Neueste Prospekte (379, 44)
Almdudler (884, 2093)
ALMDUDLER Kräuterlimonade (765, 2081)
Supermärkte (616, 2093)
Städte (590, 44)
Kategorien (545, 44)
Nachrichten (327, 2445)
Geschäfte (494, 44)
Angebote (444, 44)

## HOW TO COMPLETE THIS TASK
Every record above belongs in the answer, reproduced exactly.

## SOLUTION TO THE EXERCISE
Neueste Prospekte (379, 44)
Almdudler (884, 2093)
ALMDUDLER Kräuterlimonade (765, 2081)
Supermärkte (616, 2093)
Städte (590, 44)
Kategorien (545, 44)
Nachrichten (327, 2445)
Geschäfte (494, 44)
Angebote (444, 44)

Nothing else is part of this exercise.